Investor grievances and share transfer We have a Board-level investor grievance committee to examine and redress shareholders' and investors' complaints. The status on complaints and share transfers is reported to the entire Board. The details of shares transferred and the nature of complaints are provided in the Shareholder information section of the Annual Report. For shares transferred in physical form, the Company provides adequate notice to the seller before registering the transfer of shares. The share transfer committee of the Company will meet as often as required to approve share transfers. For matters regarding shares transferred in physical form, share certificates, dividends and change of address, shareholders should communicate with Karvy Computershare Private Limited, our registrar and share transfer agent. Their address is given in the Shareholder information section of the Annual Report. Share transactions in electronic form can be effected in a much simpler and faster manner. After confirmation of sale / purchase transaction from the broker, shareholders should approach the depository participant with a request to debit or credit the account for the transaction. The depository participant will immediately arrange to complete the transaction by updating the account. There is no need for separate communication to the Company to register the share transfer.\ Details of non-compliance There has been no instance of non-compliance with any legalrequirements nor have there been any strictures imposed by any stock exchange, SEBI or SEC, on any matters relating to the capital market over the last three years.

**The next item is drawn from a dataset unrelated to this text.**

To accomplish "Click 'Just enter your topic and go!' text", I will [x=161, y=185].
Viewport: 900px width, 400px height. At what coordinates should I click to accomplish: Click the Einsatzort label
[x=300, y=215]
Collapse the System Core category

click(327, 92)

Postal ballots For the year ended March 31, 2010, there are no ordinary or special resolutions that need to be passed by our shareholders through a postal ballot . Auditors' certificate on corporate governance As required by Clause 49 of the Listing Agreement, the auditors' certificate is given in the Annexure to the directors' report section in the Annual Report. CEO and CFO certification As required by Clause 49 of the Listing Agreement, the CEO / CFO certification is provided in the CEO and CFO certification section of the Annual Report Code of Conduct In compliance with Clause 49 of the Listing Agreement, the Company has adopted a Code of Ethics for Principal Executives and Senior Financial Officers. This Code is applicable to all the members of the Board, the Executive Council and senior financial officers. This Code is in addition to the Company's Code of Business Conduct, applicable to all the employees of the Company. A copy of the said Code of Ethics for Principal Executives and Senior Financial Officers and the Code of Business Conduct is available onour website, www.infosys.com. All the members of the Board and the Executive Council and senior financial officers have affirmed compliance to the Code of Ethics for Principal Executives and Senior Financial Officers and the Code of Business Conduct, as at March 31, 2010. A declaration to this effect signed by the CEO and Managing Director and the CFO is provided in the CEO and CFO certification section of the Annual Report. We also leverage the internet in communicating with our investor base. We announce quarterly financial results within two weeks of the
close of a quarter. After the announcement of the quarterly financial results, a business television channel in India telecasts a live discussion with our Management. This enables a large number of retail shareholders in India to understand our operations better. The announcement of quarterly results is followed by media briefings in several television channels, press conferences and earnings conference calls. The earnings calls are webcast live on the internet so that information is available to all at the same time. Further, transcripts of the earnings calls are posted on our website, www.infosys.com, within a week. Highlights of the results are also made available to mobile phone users in India through SMS and WAP. We have also voluntarily furnished eXtensible Business Reporting Language (XBRL) data to the SEC. We are participating in SEC's voluntary program for reporting financial information onEDGAR using XBRL and are one of the few companies in the world to adopt this standard.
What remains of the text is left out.